Jeff Halper, originario degli Stati Uniti, si è trasferito in Israele nel 1973. Già docente di Antropologia presso l’Università Ben Gurion del Negev, oggi è il coordinatore del Comitato Israeliano contro la demolizione delle case dei palestinesi (Icahd), vive a Gerusalemme.

Qual è il rapporto, se c’è, tra antisionismo e antisemitismo?
Innanzitutto vorrei fare una precisazione: non tutta la critica verso Israele è antisionista; sicuramente non è necessariamente antisemitismo, ma non è nemmeno antisionismo.
Bisognerebbe iniziare a guardare a Israele come fosse un paese reale. Proprio questo, tuttavia, per i più, è molto difficile. Israele viene visto innanzitutto come compensazione per l’Olocausto; i cristiani poi lo assumono come un passaggio verso la salvezza divina; molti ebrei, infine, ne fanno una rappresentazione molto idealistica, i kibbutz, Golda Meir, l’esodo… Insomma quasi nessuno lo vede per quello che realmente è. Israele, per tanti versi, è quasi più un’immagine piuttosto che un paese reale.

> [Lavoro da svolgere]:
A - Le affermazioni seguenti concordano con il brano? (i) Jeff Halper si è trasferito in Israele nel 1973. (ii) Secondo Halper, tutta la critica verso Israele è antisionista. (iii) Halper vive a Tel Aviv. Per ciascuna rispondi sì o no, citando alla lettera le parole del brano che lo stabiliscono.
B - Puoi riportare fedelmente la parte del brano compresa tra "Jeff Halper, originario" e "antisionismo e antisemitismo?", estremi inclusi?

> [Righe del dataset]:

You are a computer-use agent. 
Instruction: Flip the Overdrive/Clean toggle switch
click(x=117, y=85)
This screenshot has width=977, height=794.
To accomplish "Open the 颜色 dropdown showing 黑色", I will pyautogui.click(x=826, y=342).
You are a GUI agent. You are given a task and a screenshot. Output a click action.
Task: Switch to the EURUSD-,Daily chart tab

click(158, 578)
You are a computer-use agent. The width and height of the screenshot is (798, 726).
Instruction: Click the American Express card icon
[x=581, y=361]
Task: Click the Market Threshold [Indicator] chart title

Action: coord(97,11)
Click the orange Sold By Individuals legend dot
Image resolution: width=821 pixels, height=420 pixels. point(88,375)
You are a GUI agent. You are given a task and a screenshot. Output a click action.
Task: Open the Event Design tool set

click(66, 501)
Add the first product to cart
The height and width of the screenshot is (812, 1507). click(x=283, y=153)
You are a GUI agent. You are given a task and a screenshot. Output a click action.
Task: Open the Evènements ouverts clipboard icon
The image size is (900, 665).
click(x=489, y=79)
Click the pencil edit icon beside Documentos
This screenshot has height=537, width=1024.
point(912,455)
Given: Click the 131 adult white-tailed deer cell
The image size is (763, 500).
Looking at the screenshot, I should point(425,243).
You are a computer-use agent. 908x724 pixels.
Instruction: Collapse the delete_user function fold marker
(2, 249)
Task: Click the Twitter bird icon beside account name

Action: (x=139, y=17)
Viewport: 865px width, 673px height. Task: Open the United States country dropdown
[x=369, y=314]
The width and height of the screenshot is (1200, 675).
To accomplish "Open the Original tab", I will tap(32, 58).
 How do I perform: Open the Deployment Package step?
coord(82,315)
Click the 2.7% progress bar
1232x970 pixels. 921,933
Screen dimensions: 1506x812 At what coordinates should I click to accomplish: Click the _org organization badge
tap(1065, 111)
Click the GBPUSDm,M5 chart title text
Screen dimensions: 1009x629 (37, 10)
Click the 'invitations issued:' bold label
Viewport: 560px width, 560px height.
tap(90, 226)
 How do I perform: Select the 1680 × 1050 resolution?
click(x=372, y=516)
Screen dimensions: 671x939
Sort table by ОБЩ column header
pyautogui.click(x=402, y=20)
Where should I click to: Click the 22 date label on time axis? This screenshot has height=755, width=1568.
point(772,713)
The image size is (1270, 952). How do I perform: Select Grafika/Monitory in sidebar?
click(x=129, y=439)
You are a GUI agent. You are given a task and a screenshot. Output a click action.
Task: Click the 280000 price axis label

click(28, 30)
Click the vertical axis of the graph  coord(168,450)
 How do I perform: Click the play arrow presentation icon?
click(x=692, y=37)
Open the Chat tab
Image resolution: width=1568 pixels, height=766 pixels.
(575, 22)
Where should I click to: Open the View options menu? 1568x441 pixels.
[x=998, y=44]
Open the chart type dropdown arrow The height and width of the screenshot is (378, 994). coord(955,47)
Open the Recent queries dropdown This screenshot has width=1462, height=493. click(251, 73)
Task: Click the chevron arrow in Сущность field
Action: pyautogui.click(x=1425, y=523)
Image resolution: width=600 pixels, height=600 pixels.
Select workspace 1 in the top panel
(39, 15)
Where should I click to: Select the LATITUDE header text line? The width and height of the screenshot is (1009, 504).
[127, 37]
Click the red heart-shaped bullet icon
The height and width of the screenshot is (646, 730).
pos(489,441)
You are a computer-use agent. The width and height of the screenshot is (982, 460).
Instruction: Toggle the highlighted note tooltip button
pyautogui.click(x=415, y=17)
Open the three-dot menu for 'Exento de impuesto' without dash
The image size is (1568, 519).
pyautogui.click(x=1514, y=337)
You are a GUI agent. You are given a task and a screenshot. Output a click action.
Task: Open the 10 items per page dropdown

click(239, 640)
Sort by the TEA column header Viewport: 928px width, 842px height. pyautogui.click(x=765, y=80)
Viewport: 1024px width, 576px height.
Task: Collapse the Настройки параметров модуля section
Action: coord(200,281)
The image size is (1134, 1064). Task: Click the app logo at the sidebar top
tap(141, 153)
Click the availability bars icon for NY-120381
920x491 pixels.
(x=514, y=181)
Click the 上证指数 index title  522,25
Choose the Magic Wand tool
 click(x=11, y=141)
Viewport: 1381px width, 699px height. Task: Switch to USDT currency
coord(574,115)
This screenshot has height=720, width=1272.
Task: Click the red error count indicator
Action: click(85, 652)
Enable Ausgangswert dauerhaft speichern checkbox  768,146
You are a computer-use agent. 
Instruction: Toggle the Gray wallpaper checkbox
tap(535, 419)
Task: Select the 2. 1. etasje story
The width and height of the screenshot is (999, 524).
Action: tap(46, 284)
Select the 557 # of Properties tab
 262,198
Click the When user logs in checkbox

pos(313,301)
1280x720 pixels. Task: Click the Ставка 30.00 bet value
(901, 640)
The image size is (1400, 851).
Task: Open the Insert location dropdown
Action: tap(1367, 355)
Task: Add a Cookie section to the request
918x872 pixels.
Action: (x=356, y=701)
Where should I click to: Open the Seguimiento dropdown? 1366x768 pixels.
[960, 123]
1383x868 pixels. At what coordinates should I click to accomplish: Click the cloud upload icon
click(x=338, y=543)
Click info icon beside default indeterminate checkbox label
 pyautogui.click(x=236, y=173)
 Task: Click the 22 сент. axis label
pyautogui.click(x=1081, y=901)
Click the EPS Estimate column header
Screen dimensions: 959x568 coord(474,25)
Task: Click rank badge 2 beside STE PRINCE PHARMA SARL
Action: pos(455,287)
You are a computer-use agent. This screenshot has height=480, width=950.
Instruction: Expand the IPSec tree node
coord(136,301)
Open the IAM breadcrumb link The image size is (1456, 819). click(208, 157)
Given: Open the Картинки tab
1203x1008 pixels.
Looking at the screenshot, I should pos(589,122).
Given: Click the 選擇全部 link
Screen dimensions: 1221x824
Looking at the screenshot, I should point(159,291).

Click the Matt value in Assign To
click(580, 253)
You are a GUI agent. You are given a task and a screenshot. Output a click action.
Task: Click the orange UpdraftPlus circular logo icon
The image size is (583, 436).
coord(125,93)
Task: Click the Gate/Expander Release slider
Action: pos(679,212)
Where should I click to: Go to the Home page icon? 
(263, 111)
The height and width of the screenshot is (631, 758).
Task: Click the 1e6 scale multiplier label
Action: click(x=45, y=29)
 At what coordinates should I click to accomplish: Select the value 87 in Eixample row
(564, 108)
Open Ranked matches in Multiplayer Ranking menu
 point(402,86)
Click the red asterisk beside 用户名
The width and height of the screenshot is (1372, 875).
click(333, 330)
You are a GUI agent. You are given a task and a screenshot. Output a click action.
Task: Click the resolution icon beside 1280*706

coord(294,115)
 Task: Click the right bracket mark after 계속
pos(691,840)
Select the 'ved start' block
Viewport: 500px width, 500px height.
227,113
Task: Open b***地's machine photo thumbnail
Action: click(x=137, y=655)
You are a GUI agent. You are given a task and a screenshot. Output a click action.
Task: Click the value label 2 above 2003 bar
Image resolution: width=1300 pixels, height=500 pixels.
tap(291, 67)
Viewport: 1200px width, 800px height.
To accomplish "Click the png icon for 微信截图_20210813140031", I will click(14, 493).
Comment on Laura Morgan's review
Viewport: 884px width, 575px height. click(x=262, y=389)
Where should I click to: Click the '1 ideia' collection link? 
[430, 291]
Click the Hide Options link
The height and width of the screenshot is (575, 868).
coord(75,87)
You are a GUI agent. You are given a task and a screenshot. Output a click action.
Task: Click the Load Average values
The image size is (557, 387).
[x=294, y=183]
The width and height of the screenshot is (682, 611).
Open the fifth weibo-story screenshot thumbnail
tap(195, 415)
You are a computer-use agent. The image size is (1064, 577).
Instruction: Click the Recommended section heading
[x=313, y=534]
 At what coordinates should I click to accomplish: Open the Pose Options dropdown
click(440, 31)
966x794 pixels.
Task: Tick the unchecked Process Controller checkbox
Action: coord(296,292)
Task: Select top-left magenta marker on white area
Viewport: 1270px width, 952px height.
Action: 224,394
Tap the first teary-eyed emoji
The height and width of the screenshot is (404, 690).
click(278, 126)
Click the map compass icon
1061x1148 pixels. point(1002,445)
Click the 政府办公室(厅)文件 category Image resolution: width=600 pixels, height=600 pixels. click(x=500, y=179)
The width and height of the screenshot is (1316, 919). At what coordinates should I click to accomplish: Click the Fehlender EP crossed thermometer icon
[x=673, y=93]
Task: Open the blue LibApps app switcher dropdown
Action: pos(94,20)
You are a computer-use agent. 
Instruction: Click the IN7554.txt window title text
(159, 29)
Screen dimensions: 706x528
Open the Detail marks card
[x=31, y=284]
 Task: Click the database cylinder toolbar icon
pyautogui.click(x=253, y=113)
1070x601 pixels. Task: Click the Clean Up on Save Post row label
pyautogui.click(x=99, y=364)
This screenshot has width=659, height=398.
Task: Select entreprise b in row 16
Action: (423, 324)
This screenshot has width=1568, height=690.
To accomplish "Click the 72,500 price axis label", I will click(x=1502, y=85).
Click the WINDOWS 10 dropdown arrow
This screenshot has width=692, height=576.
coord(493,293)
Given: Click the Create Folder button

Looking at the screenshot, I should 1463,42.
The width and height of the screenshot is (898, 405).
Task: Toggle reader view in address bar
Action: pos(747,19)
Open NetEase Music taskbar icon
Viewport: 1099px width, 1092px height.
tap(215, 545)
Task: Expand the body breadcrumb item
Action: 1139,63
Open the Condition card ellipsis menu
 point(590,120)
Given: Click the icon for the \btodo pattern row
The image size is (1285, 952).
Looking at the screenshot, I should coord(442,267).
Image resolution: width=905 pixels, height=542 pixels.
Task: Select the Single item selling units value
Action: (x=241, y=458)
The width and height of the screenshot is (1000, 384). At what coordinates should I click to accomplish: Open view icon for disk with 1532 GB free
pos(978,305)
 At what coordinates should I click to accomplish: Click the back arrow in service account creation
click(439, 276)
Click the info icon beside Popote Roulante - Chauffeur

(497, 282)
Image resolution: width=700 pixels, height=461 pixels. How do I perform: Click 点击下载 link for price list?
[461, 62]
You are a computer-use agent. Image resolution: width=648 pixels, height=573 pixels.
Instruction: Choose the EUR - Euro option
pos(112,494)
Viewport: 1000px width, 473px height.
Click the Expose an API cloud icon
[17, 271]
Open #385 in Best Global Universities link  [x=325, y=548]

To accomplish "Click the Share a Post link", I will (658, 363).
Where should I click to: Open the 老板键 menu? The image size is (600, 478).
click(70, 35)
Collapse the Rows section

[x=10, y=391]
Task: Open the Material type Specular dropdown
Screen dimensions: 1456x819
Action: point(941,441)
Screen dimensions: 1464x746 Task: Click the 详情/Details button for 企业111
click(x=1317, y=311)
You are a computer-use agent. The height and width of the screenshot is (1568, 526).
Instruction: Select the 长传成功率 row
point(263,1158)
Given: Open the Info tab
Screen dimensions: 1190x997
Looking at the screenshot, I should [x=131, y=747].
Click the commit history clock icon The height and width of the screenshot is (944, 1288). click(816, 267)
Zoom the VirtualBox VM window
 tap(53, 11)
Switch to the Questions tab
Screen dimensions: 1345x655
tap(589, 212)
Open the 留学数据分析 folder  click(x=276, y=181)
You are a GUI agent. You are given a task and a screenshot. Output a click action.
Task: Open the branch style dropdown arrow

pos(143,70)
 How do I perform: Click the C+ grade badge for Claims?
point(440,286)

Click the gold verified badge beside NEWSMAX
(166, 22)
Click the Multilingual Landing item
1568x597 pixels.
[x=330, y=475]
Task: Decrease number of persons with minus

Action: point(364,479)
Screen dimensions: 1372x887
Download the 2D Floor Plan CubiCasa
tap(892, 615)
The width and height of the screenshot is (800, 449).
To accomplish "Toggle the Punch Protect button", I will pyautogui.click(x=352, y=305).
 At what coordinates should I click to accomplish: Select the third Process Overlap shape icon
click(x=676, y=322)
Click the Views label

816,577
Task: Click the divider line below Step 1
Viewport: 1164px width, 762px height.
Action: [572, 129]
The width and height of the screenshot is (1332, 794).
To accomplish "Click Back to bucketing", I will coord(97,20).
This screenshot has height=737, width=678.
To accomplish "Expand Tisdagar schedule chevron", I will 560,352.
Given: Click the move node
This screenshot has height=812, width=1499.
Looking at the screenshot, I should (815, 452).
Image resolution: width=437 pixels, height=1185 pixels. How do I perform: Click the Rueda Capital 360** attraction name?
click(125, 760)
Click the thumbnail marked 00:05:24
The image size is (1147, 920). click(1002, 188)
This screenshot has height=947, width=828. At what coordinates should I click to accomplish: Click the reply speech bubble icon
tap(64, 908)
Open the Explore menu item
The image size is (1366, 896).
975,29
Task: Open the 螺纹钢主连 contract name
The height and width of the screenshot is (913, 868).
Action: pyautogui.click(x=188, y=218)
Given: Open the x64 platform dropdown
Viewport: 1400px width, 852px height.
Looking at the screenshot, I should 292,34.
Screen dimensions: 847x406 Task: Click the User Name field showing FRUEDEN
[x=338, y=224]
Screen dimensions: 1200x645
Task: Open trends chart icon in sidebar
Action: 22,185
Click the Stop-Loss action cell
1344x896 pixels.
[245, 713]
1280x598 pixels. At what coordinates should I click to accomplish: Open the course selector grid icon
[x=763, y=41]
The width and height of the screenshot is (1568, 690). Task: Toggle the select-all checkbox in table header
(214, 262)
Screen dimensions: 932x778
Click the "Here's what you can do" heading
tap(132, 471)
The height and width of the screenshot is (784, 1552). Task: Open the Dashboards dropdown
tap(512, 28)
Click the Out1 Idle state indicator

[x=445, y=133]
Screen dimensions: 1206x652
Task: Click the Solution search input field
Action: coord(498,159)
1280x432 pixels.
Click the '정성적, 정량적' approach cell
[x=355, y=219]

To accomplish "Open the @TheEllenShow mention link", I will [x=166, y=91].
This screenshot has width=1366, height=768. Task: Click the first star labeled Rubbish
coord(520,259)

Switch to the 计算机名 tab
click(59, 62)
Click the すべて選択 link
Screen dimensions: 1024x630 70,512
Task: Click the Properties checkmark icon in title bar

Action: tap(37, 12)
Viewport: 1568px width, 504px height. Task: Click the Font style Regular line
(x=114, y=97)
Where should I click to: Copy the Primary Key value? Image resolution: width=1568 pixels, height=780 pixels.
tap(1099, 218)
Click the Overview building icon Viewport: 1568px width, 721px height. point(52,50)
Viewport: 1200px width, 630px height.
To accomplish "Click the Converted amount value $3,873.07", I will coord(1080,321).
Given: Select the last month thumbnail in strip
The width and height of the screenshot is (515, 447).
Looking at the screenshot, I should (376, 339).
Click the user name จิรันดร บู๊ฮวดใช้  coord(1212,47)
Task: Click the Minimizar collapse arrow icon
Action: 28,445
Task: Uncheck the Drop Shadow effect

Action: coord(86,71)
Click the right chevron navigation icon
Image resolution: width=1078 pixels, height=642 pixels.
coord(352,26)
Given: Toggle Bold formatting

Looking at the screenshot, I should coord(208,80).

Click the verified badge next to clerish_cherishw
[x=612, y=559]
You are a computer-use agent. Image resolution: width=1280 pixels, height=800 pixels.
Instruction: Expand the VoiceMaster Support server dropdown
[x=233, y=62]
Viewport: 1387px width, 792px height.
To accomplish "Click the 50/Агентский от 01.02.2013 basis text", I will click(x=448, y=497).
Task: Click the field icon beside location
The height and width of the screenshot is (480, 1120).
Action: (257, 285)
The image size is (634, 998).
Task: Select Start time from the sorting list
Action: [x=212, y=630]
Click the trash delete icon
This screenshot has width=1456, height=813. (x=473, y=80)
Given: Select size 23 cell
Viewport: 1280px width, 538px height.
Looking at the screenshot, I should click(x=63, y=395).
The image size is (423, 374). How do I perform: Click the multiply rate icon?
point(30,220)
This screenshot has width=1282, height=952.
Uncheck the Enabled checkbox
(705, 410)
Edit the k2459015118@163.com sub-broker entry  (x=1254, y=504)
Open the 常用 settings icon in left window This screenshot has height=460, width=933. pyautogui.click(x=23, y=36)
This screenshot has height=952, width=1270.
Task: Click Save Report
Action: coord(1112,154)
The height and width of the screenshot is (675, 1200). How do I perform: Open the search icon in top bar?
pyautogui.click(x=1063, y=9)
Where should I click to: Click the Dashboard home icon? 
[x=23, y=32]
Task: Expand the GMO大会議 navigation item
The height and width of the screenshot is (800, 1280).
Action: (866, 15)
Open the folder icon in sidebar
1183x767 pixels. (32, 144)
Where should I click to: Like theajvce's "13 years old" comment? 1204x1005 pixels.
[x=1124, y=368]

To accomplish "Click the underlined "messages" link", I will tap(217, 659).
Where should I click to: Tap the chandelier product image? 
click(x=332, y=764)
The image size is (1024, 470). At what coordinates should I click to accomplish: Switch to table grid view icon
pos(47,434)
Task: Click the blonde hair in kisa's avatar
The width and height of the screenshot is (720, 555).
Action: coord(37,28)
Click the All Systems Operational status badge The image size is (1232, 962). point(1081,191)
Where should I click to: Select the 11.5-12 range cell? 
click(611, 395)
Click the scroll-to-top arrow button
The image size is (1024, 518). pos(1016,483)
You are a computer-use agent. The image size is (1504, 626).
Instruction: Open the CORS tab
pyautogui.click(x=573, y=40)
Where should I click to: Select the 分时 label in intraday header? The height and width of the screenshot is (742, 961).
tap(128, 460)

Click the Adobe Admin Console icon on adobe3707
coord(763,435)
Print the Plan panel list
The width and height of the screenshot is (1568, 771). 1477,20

> [Risposte ai compiti]:
A - (i) Sì: «si è trasferito in Israele nel 1973». (ii) No: «non tutta la critica verso Israele è antisionista». (iii) No: «vive a Gerusalemme».

B -
Jeff Halper, originario degli Stati Uniti, si è trasferito in Israele nel 1973. Già docente di Antropologia presso l’Università Ben Gurion del Negev, oggi è il coordinatore del Comitato Israeliano contro la demolizione delle case dei palestinesi (Icahd), vive a Gerusalemme.

Qual è il rapporto, se c’è, tra antisionismo e antisemitismo?